Come affermato in precedenza dal regista Curran: «L’antica narrazione di Fedra riecheggia con sorprendente attualità nel contesto odierno. Questa storia senza tempo fa luce sulle ansie contemporanee legate alla salute mentale e sui pericoli derivanti da ossessioni malsane e incontrollabili». Ed è proprio così. Se volessimo sintetizzare, potremmo dire che le tre parole chiave di questa tragedia sono: LEALTÀ - VERITÀ - ONORE, in un contesto dove il ruolo della donna e il valore della giustizia la fanno da padrone.
Ma partiamo dal principio. La scena è dominata dalla grande testa bianca di una dea alta sei metri, che nel corso dello spettacolo cambia faccia, grazie anche un bellissimo gioco di video mapping, attraverso il quale si racconta ciò che in scena non può essere mostrato. Ad aprire la narrazione la dea Afrodite (la bellissima Ilaria Genatiempo), che sin da subito mostra la sua avversione per Ippolito (il giovane Riccardo Livermore), che ha osato offendere lei e il suo culto, affermando di non credere nell’amore né nell’onestà delle donne, e preferendole Artemide la dea della Caccia e simbolo di purezza e rettitudine.
Allo stesso tempo, dopo la falsa notizia della presunta morte di Teseo, Fedra (interpretata da Alessandra Salamida) viene colpita dal dardo di Amore e, per volere di Afrodite, si consuma nel suo sentimento taciuto nei confronti del figliastro. Ella afferma che è destino degli uomini soffrire e che «Una cosa soltanto è preferibile alla vita: conservare uh animo retto a giusto!» preferendo perciò soffrire in silenzio piuttosto che arrecare offesa al letto matrimoniale e agli Dei.
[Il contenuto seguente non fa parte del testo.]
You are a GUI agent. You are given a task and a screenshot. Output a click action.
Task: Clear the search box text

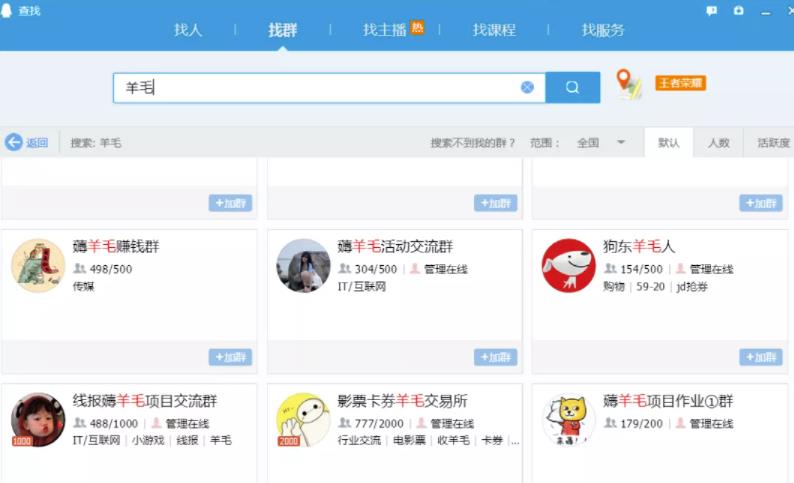(x=527, y=87)
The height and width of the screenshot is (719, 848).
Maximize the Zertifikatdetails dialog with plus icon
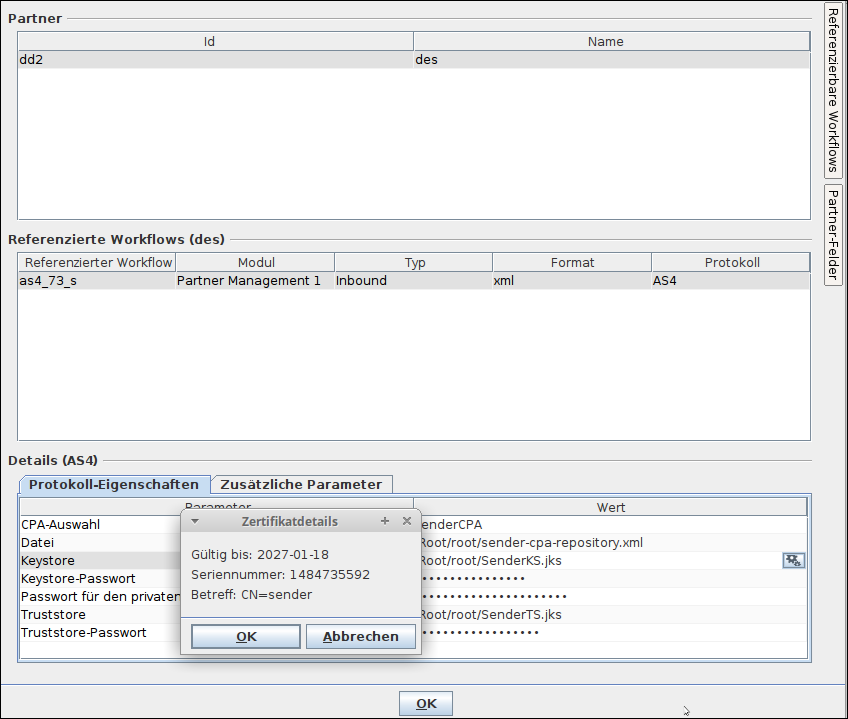click(385, 521)
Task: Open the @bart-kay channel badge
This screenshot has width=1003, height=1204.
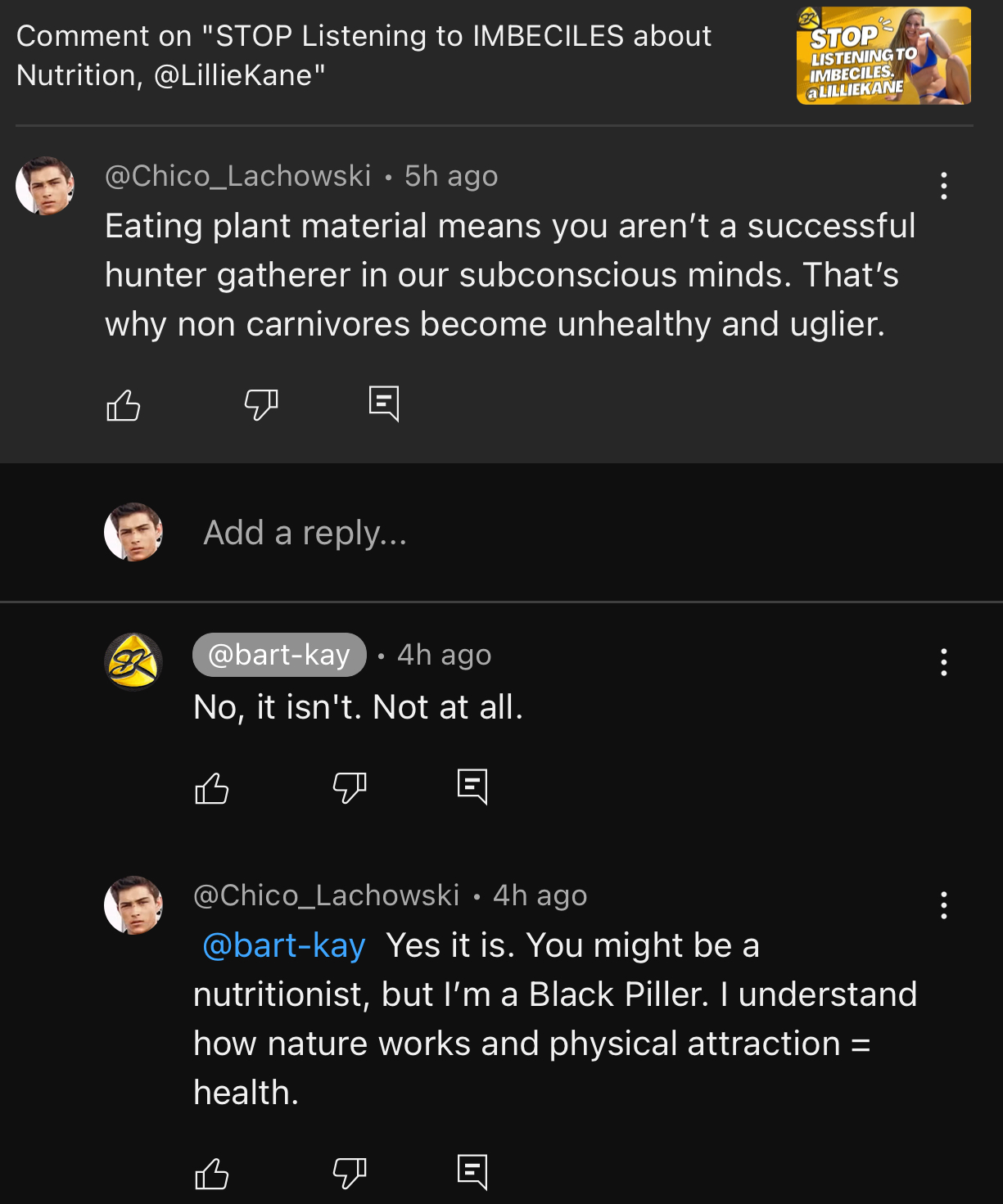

Ma dietro l’insistenza delle donne e della nutrice (una bravissima Gaia Aprea), Fedra rivela loro il suo segreto segnando, così, la sua fine. Esse decidono, infatti, di aiutare la giovane padrona, per far sì che anche Ippolito possa innamorarsi di lei, ma dopo avere parlato con lui e avergli fatto giurare silenzio davanti agli Dei, Ippolito, deridendola e respingendola, non solo rifiuta Fedra, ma sottolinea come le donne siano infide e inutili per l’uomo, di quanto sia preferibile una donna stupida che una intelligente, perché quest’ultima è decisamente più pericolosa e, infine, che l’unica vita possibile è quella retta e giusta, professata dal culto di Artemide. Tutto è compiuto: Fedra si allontana dalle donne e decide di porre fine alla sua vita impiccandosi, ma prima di fare ciò lascia uno scritto, che accusa Ippolito di averle usato violenza e avere violato il letto del padre.
Improvvisamente fa ritorno Teseo (un mirabile Alessandro Albertin, la cui interpretazione riporta, finalmente, il tono poetico della tragedia in scena) che viene subito informato dei fatti e, senza fare alcuna verifica, si convince della veridicità delle parole di Fedra, provocando la morte di Ippolito, prima condannandolo all’esilio, poi malendicendolo. La casa di Teseo è segnata dalla sventura. In pochi attimi si consuma anche la seconda disgrazia della storia, che vede Ippolito protagonista di una violenta manifestazione divina, che lo condurrà alla morte.
Dopo un inizio stentato e in un gioco di verità nascoste, vendette e rincorse alla giustizia, la messa in scena di Fedra coinvolge emotivamente tutto il pubblico e si guadagna ben 10 minuti di calorosi applausi. È chiaramente un successo. Una menzione d’onore va fatta all’interpretazione di Giovanna Di Rauso e Marcello Gravina, nei panni rispettivamente della dea Artemide e del messaggero. Bellissimi anche i costumi delle Corifee e del coro di donne di Trezene. Ultima menzione d’onore va all’INDA, che quest’anno ha deciso di rendere il giusto omaggio alle maestranze coinvolte nella realizzazione degli spettacoli, facendo godere anche loro del calore del pubblico in scena. Chapeau!